Qualche osservazione sulla tecnica[1]
Luigi Burzotta
“Esiste anzitutto un linguaggio già formato, di cui ci serviamo come di uno strumento assai cattivo”: potrebbe essere un buon esergo a questo primo seminario di Jacques Lacan.
Con questa frase, che troviamo nell’Ouverture del Seminario I, Lacan vuol dire che Freud seppe, malgrado non potesse evitare di porsi a questo livello di linguaggio corrente, allontanarsi dal cattivo linguaggio, sottomettendosi alla disciplina dei fatti, del laboratorio.
Poiché ho nominato Freud ecco un’altra citazione dall’Ouverture, la si trova immediatamente nel terzo capoverso: “Il pensiero di Freud è più di altri perennemente aperto alla revisione. È un errore ridurlo a parole usate. Ogni nozione vi possiede una vita propria. È ciò che precisamente si chiama dialettica”.

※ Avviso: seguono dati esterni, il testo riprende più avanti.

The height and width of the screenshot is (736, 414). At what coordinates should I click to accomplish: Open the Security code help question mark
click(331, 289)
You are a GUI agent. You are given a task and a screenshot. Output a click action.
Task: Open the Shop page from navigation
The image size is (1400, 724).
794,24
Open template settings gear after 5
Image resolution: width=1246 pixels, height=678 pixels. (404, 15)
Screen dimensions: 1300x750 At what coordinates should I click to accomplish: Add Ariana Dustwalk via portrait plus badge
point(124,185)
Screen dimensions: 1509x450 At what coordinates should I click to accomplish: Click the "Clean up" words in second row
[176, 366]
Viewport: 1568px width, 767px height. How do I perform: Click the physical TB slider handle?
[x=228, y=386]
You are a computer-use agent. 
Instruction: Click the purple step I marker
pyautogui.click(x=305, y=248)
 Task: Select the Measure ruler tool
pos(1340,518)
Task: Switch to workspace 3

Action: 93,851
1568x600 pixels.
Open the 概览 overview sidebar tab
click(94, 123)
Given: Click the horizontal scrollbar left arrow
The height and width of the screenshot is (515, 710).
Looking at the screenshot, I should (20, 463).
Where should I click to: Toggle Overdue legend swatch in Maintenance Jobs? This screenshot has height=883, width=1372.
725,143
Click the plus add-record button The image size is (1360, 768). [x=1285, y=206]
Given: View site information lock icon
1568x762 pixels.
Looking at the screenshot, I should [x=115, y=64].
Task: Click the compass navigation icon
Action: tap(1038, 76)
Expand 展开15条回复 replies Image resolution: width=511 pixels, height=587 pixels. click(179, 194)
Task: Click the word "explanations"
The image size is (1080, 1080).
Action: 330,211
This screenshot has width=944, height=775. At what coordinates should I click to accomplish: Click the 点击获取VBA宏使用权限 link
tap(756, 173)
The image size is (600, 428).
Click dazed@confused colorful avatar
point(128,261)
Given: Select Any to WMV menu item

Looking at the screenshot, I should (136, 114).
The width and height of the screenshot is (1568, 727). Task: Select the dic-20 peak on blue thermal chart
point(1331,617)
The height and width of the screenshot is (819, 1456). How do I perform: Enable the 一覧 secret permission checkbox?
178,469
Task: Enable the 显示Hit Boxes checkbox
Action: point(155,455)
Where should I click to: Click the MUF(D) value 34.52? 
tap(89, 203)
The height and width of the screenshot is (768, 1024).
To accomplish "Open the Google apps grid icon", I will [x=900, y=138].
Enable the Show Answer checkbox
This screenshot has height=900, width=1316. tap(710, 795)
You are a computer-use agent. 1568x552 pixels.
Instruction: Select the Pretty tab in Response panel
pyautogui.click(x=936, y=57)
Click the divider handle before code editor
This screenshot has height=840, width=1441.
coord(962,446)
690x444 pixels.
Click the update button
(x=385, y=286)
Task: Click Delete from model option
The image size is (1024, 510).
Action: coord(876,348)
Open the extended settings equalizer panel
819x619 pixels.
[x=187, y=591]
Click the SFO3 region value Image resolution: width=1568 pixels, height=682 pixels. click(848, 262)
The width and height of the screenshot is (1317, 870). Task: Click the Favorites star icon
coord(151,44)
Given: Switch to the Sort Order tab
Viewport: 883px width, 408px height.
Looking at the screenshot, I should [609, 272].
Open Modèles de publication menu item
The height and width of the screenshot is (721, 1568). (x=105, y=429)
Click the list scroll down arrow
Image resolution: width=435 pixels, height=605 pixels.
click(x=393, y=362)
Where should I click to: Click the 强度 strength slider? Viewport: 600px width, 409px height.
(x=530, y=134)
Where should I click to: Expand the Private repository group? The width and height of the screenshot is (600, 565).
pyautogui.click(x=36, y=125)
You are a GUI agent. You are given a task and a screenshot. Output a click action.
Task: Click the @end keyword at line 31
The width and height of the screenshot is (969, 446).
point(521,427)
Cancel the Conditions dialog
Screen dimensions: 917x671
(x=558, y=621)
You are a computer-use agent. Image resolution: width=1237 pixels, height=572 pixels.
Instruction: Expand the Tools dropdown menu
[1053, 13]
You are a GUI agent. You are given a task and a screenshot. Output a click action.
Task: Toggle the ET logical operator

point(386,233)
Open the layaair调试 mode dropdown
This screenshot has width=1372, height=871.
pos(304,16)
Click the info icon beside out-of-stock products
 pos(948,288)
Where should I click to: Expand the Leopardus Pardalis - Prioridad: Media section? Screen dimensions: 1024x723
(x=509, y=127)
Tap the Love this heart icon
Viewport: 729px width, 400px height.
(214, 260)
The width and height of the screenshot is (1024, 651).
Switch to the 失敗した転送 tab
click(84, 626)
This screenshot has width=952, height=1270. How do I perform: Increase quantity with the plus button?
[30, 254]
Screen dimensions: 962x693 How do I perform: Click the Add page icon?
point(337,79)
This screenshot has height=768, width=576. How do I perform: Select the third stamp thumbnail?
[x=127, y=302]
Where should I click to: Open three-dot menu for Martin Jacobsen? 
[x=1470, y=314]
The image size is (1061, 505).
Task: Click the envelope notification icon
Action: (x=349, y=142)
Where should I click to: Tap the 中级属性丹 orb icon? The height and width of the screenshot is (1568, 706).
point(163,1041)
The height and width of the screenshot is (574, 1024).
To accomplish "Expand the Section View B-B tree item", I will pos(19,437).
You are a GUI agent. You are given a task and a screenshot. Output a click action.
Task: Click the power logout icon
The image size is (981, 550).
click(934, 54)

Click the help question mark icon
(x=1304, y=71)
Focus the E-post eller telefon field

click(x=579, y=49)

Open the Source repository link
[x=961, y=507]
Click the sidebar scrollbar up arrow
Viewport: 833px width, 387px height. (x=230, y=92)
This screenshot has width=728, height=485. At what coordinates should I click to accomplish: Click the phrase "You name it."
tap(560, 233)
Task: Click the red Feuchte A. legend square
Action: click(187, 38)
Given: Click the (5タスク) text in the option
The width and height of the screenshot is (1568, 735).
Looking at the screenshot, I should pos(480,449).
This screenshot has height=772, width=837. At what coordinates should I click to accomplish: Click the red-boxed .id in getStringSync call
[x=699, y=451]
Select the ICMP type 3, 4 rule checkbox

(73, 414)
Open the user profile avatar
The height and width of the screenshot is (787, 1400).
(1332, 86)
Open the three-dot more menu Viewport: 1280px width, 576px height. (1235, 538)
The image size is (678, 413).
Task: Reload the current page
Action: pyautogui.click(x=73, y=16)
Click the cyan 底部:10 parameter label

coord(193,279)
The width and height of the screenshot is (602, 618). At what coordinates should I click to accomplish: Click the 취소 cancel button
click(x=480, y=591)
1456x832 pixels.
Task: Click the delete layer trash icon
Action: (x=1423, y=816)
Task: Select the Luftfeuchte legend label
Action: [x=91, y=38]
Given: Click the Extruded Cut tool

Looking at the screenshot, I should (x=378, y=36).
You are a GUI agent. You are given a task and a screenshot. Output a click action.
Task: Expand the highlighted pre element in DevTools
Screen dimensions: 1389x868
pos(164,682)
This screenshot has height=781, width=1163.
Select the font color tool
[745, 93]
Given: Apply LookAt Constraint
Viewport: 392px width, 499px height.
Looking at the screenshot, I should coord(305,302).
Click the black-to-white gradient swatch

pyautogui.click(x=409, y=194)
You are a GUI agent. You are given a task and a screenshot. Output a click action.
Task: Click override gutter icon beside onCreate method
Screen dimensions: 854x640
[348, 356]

Si coglie subito la portata sovversiva di questa frase – “ogni nozione vi possiede una vita propria” – che va in senso opposto a quella comune tendenza a mummificare, catalogare e archiviare, per assicurarsene, il pensiero di Freud; perché introduce la nozione di soggetto o meglio ci mette ben piazzati per introdurla: se nel discorso di Freud ogni nozione possiede una vita propria, è perché “egli stesso è in causa. Fin dall’inizio Freud sa che non farà progressi nell’analisi delle nevrosi se non analizzando se stesso”. Egli “… procedeva in una ricerca, che non è segnata dallo stesso stile delle altre ricerche scientifiche. Il suo Campo é quello della verità del soggetto”. Una ricerca nella quale era personalmente implicato perché trattavasi “di una verità che interessava totalmente lui stesso”. Trovandosi davanti al suo paziente, ascoltandolo, egli si rendeva conto di essere personalmente in causa nel costruire e verificare I’analisi stessa. Se da tutto questo è derivato un metodo per noi, certamente non lo era per lui. Un metodo per noi. Si può dire che Freud applicasse il processo analitico nella costruzione e verifica dell’analisi stessa.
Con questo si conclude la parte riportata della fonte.